Last updated on September 21st, 2023 at 12:31 pm
Why do you find bees with no wings? We take a closer look at some of the reasons you might be finding bees with missing wings.
Why am I finding bees without wings?
The main reason you find bees with no wings is an RNA virus named Deformed wing virus, often called DWV.
The Deformed Wing virus mainly affects honeybees (Apis mellifera) but has been observed in some species of bumblebee (Bombus terrestris), including the buff-tailed bumblebee and the large earth bumblebee.
Other noticeable symptoms may include:
- Damaged legs and appendages
- Short stub-like abdomens
- Paralysis of legs or wings
- Miscolouring on the abdomen
Want a way to help bees without becoming a beekeeper? Don’t miss our amazing bee revival kit, which contains a special syrup to feed the tired or thirsty bees you find.
Why do the bees lose their wings?
The Deformed Wing virus displays itself predominantly in the malformation of honeybees’ wings.
As the honeybee develops through the different stages of its lifecycle, signs of the virus will become apparent.
Wings will not form properly at the larval stage, and deformation of the abdomen may also be present in some cases.
DWV is also closely linked to Varroa mite infestation. Although DWV is found in colonies without Varroa, those infected are more severely affected by the virus.
Can bees grow their wings back? No, unlike reptiles who can grow back lost limbs, bees cannot regrow their lost or damaged wings.
What happens to bees with missing wings?
Sadly any bees affected by the Deformed wing virus have a considerably reduced lifespan and can only expect to I’ve around 24 hours.

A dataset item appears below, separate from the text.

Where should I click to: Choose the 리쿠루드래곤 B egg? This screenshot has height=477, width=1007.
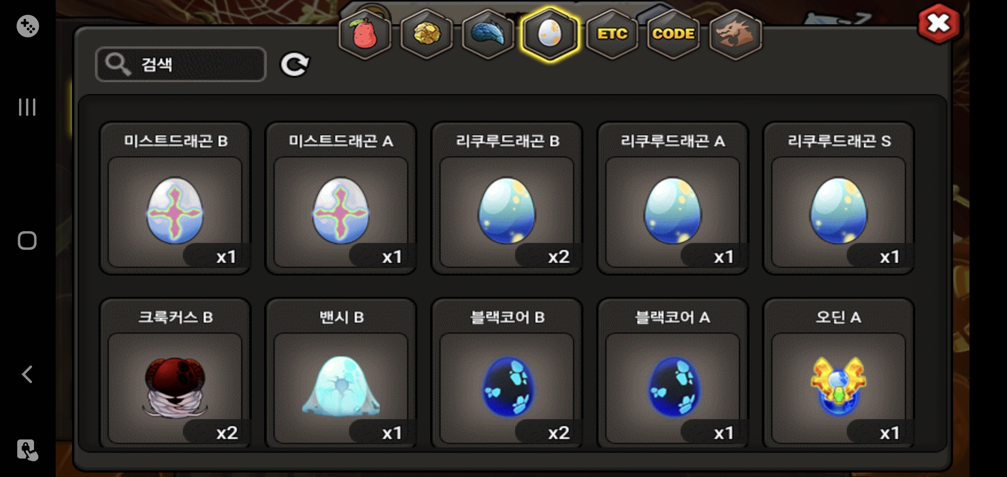click(507, 198)
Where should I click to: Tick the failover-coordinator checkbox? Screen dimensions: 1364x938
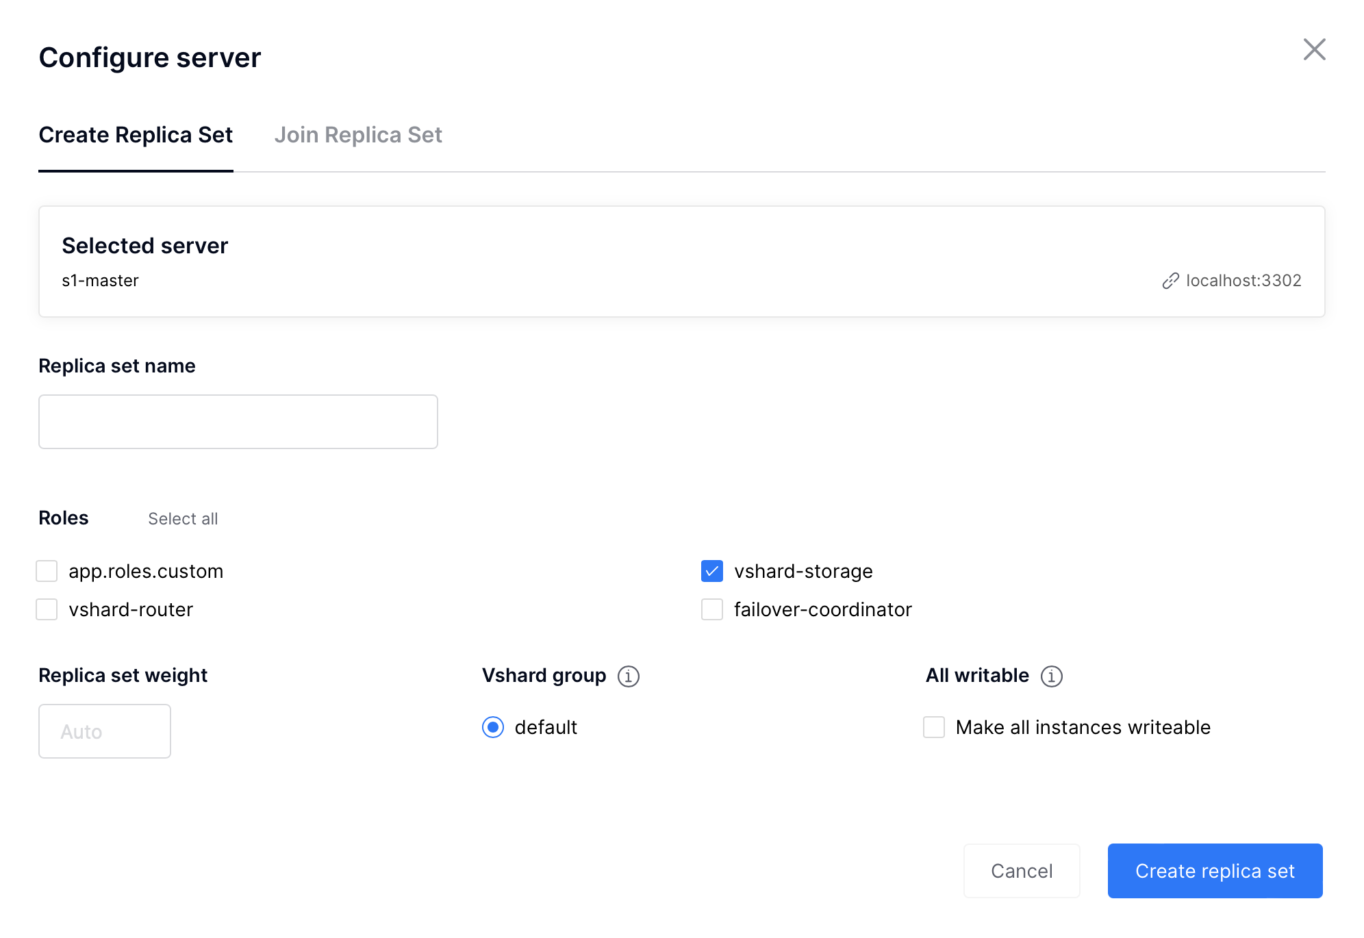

Interestingly healthy colony members will often eject bees suffering from DWV from the hive. This often means that bees missing their wings can be quite obvious due to the number of them outside but in close proximity to the entrance of the hive.

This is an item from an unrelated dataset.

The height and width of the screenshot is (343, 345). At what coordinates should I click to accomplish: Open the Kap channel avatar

What are the origins of the Deformed wing virus?
The virus was originally isolated in honeybees from Japan in the early 1980s. Since then, it has spread worldwide and affects managed and wild colonies of honeybees worldwide.
How to avoid DWV as a beekeeper
In managed colonies, there are methods to treat Varroa mites which in turn can help mediate the effect of the Deformed Wing Virus.
Beekeepers can deploy mite treatments to minimise DWV amongst the population. This normally consists of treating the hive with a vapour that kills the mites but does not affect bees.
So now you know why you’re finding bees with no wings and how beekeepers are trying to prevent the further spread of this damaging virus.